Your goal:
Copy every line of the listing below word for word, leaving out the pictures.

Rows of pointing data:

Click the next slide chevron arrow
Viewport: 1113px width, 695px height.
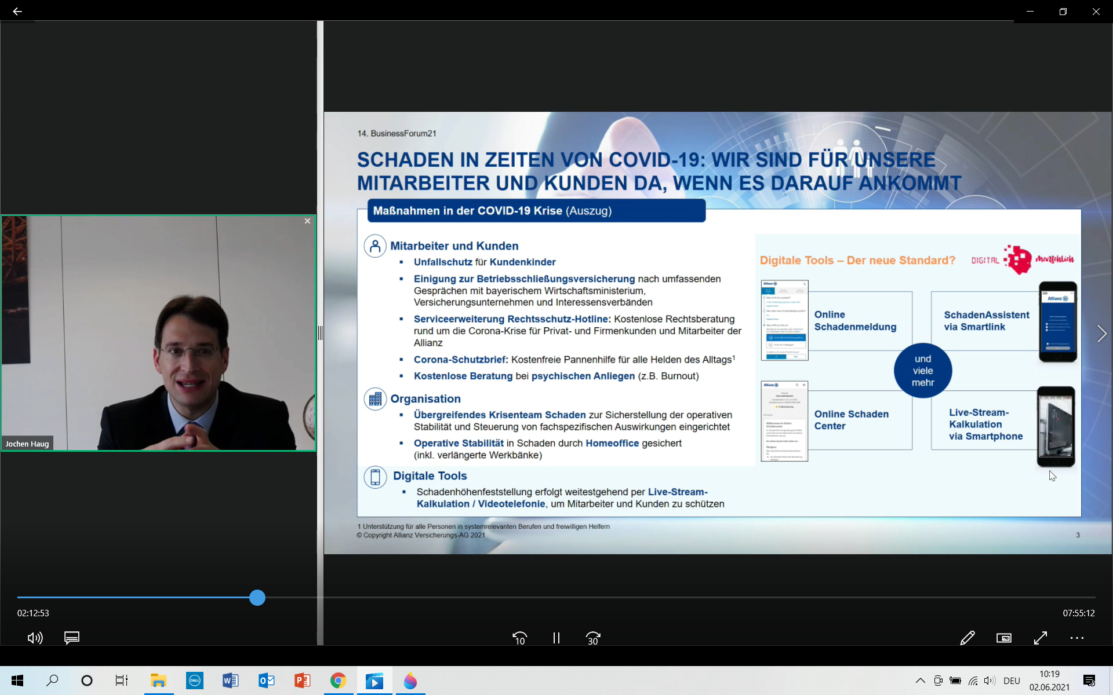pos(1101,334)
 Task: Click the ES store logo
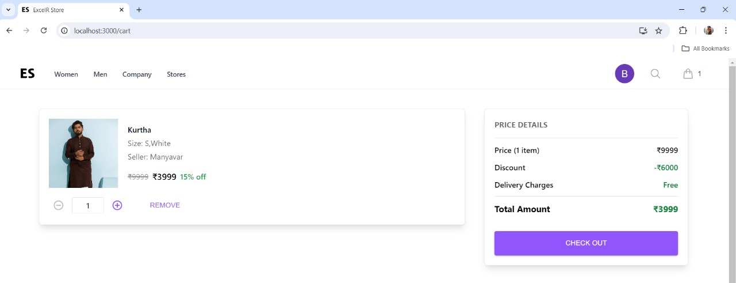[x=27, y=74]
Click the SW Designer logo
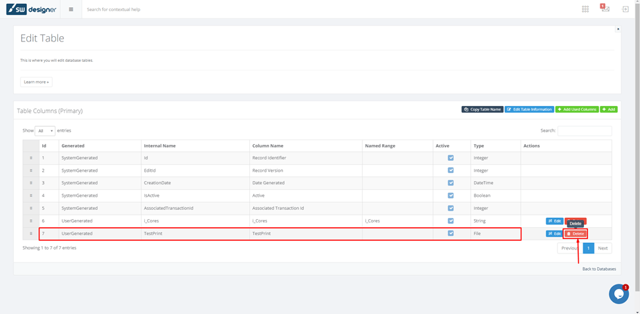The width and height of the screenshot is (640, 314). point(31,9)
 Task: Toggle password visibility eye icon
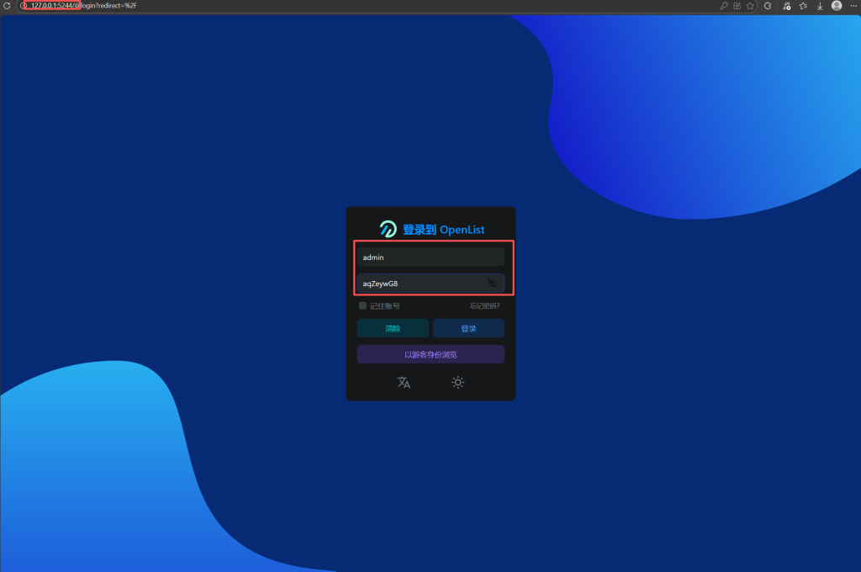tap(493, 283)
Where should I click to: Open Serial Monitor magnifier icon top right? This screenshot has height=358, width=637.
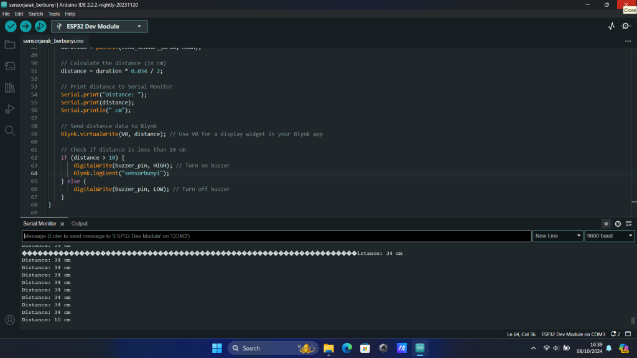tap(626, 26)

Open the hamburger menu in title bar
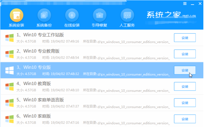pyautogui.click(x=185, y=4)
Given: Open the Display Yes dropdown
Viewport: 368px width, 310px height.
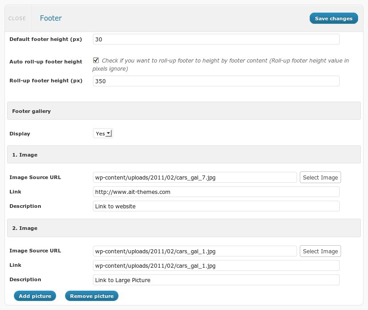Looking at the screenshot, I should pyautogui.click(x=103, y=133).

Response to the exercise:
Click the next slide chevron arrow
Viewport: 1113px width, 695px height.
pos(1101,334)
 Task: Click the ES store logo
[x=27, y=74]
Click the SW Designer logo
The width and height of the screenshot is (640, 314). point(31,9)
 Task: Toggle password visibility eye icon
tap(493, 283)
Where should I click to: Open Serial Monitor magnifier icon top right? This screenshot has height=358, width=637.
tap(626, 26)

Open the hamburger menu in title bar
pyautogui.click(x=185, y=4)
Given: Open the Display Yes dropdown
Viewport: 368px width, 310px height.
Looking at the screenshot, I should pyautogui.click(x=103, y=133).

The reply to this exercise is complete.